But there’s a silver lining (phew!). The sale of digital editions, or replicas, has nearly doubled from the same period last year to an average of 10.2 million, according to the Alliance for Audited Media. They now account for 3.3 percent of total circulation.
An encouraging case study is newsweeklies, which have not benefited from a ton of good news lately, but are reaping the most benefit from digital editions. Time magazine was losing readers up until the end of 2012 — AAM’s second-half report showed a drop of 0.5 percent in overall circulation, and 23 percent in single-copy sales as compared to the same period in 2011. But in July 2012, the Apple newsstand started selling Time Inc.’s digital editions, and so far into 2013, Time has sold an average of 44,700. Overall circulation at Time is up to 3.3 million, and single-copy sales are up to an average of about 58,000, an increase of 1.2 percent. Out of those, 2.8 million are print subscribers who get the digital edition as a bundle, and about 500,000 are digital-only, according to the magazine.
Likewise, New York magazine, which revamped its digital edition in March, increased circulation by 0.9 percent to 409,000, and single copies, thanks to digital, by 23 percent. The New Yorker’s circulation is up 1.2 percent to about 1.05 million, helped by a nearly 18 percent spike in single-copy sales.
The exception is Bloomberg Businessweek, which has made provocative, conceptual covers meant to stand out at the newsstand a signature. But circulation, at nearly 991,000, is down 0.3, and newsstand, which like at all newsweeklies is a small fraction of the overall circulation makeup, fell 6.3 percent. People magazine was down at the check-out line, and by double digits, too, nearly 12 percent, while circulation fell 0.6 percent. Celebrity weeklies in general, like Us Weekly, InTouch and Life & Style, saw declines.
Overall, magazines lost about 1 percent in total circulation, with newsstand sales dropping about 10 percent.
Among the top 25 largest magazines, Good Housekeeping registered the biggest circulation jump, about 1.2 percent, to 4.4 million, and Ladies’ Home Journal was up 0.8 percent, or 3.2 million. Reader’s Digest and National Geographic had the sharpest drops, 6 and 5.4 percent, respectively.
Fashion books had a grim half at the newsstand. Cosmopolitan, ranked second-largest magazine by single-copy sales, declined 24 percent, while the drop at Glamour was 28.8 percent and 19 percent at InStyle. O, the Oprah Magazine sold about 22.7 percent fewer copies, while the percentage drop was 10.4 percent for Vogue and 11 percent for Vanity Fair. Harper’s Bazaar and Elle, which are not among the top 25 by single-copy sales, declined 12.5 and 10 percent, respectively. Game Informer is the top digital magazine, with nearly 3 million replicas, followed by Reader’s Digest and Cosmopolitan, which knocked Maxim out of the top three.

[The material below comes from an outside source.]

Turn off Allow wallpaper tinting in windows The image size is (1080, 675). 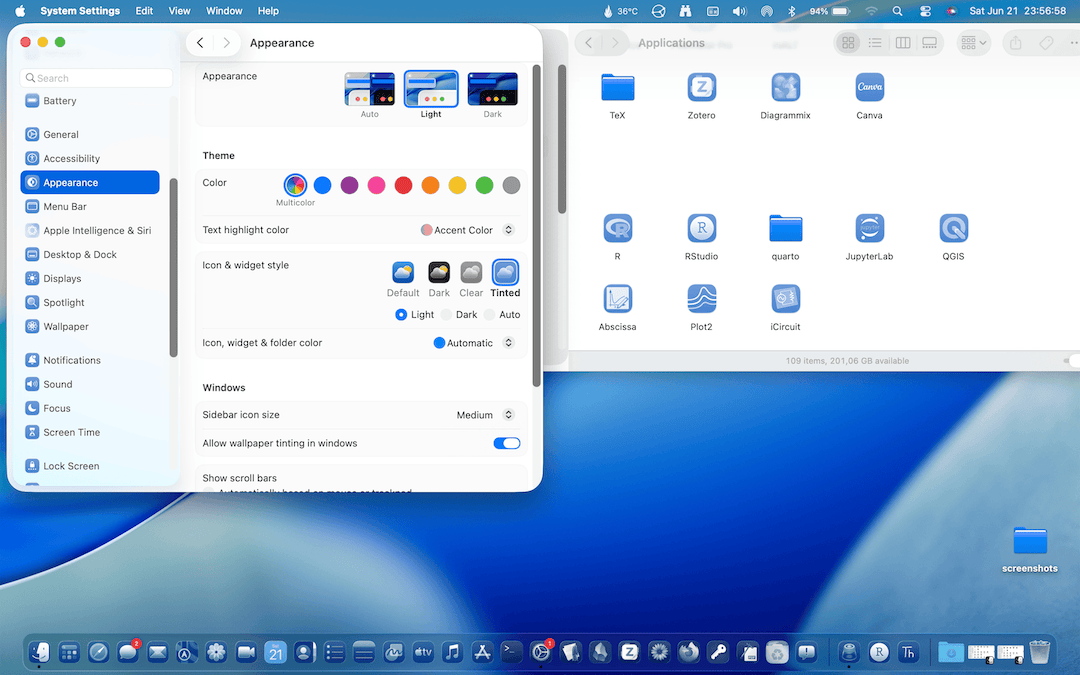tap(507, 443)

The internet is democratizing the fashion industry but also putting a lot of strain on it. It is in the very nature of fashion, that people long more for the rare and not the widely accessible. Which is harder and harder to find since it seems everything is there for you to see online so it makes it feel accessible vicariously. And so the appeal of it wears off quicker. So the race with time for designers is even harder than ever.

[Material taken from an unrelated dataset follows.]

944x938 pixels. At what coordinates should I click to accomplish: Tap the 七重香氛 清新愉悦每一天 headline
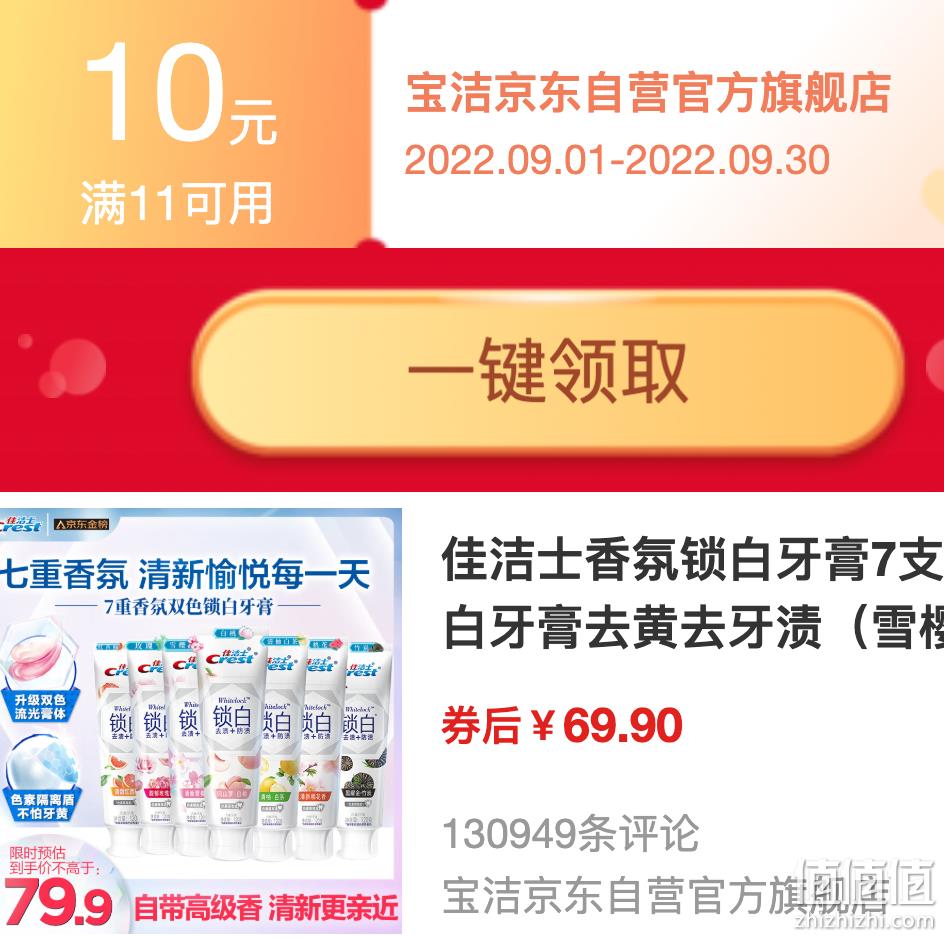(185, 574)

Internet makes fashion feel instant when its actually not , like somebody mentioned watching fw makes you want that instead of ss that will be available soon. But I think the form of fashion shows and seasons is definitely something that needs to adapt to new times, because it just does not feel that relevant any more, its a relic of old times, when it made perfect sense to have closed off shows showing certain people in the know what is up next. In their essence was exclusivity and there is no other way than to slowly give up the exclusivity by doing live-streamings and whatnot.
It is going to take a while for the big, established fashion infrastructures to change (because of the money invested in them it is natural they are resisting certain changes), but there is a parallel development that was made possible with the internet and I think the future will be whatever forms from that.
Magazines will have to find new ways to attract buyers as well, because right now they aren´t offering anything that you wouldn´t be able to experience online. Maybe focusing more on the physicality would be the way, because being tangible is the only thing they have going for them in the battle with the internet, and I don`t think they are exploring it enough.
I think one of reasons high end brands are switching to internet so slowly is because (many) rich people are not very tech-savvy. Yes, we see everyday Cara Delevingne and other celebrities using Instagram and etc. In reality, people who buy high end clothing are in their mid-40s or over. They have smart phones and etc, but they still prefer print magazines, "offline" stores and so on.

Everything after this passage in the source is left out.